#### Exercise directions
Copy the stretch of the hiking post from "Tuesday, May 28, 2013" through "genuine, honest-to-goodness endorphins.", swapping "overweight" for "out of shape" each time it appears.

Tuesday, May 28, 2013

Take A Hike

Lately I've noticed that I'm overweight. As my friends have been noticing that same thing since 1977, I can only remain humble with respect to my learning curve.

Being overweight means imposing physical limits on oneself. That's a non-too-pleasant thought when your friends are active while you make a fence post look like a marathon runner. I guess it was with that in mind that I decided to become more active. I don't own any exercise equipment, unless the Israeli military hand-to-hand combat book on the top shelf of my book case counts. What I do have, however, is a willingness to replace the sensation of Crisco-filled legs with genuine, honest-to-goodness endorphins.

Recalling the stretching exercises learned in a physical fitness course taken while pursuing my degree, I've been stretching. If you want to see something entertaining, watch me struggle to make my head touch my knee. If you listen carefully, you can hear lungs moaning "Oh, no!" as I meander my tighter-than-a-diamond torso down, down, down to the left kneecap which is busy itself trying to remember who the president was the last time we explored this motion range. I decided to do something about my fitness after a friend mentioned that he occasionally hikes on the parkway. That struck a nostalgic cord with me; when I was nineteen (which was thirty-three years ago, give or take a president), some of my friends and I routinely walked steep, challenging trails not far from where I live. Call it a mid-life crisis if you want to. The idea of being outside, walking through the woods and getting fresh air suddenly seemed like the most important thing I could do.

Now, when I look down and see enough of a gut for the Cleveland Browns' entire middle line, my self esteem decreases as much as my worry increases. The fact that I could only run a mile if I were being chased by my student loan director meant that I had to address the aerobic issue.

#### Supplied data
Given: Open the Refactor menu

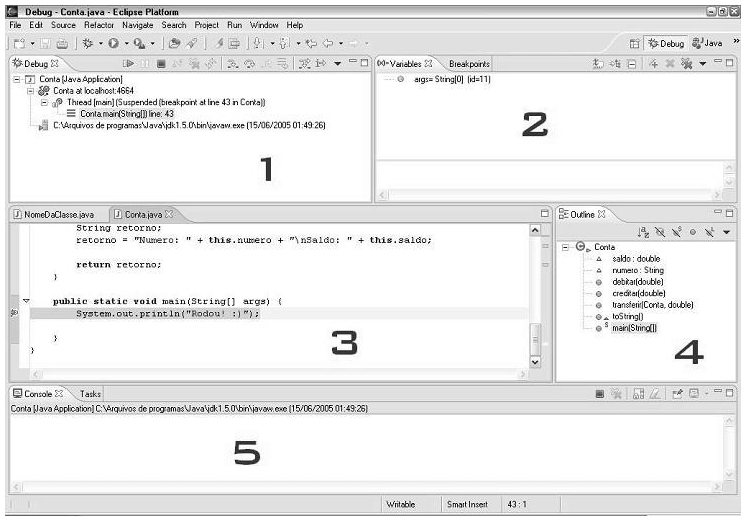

#### Solution to this exercise
Tuesday, May 28, 2013

Take A Hike

Lately I've noticed that I'm out of shape. As my friends have been noticing that same thing since 1977, I can only remain humble with respect to my learning curve.

Being out of shape means imposing physical limits on oneself. That's a non-too-pleasant thought when your friends are active while you make a fence post look like a marathon runner. I guess it was with that in mind that I decided to become more active. I don't own any exercise equipment, unless the Israeli military hand-to-hand combat book on the top shelf of my book case counts. What I do have, however, is a willingness to replace the sensation of Crisco-filled legs with genuine, honest-to-goodness endorphins.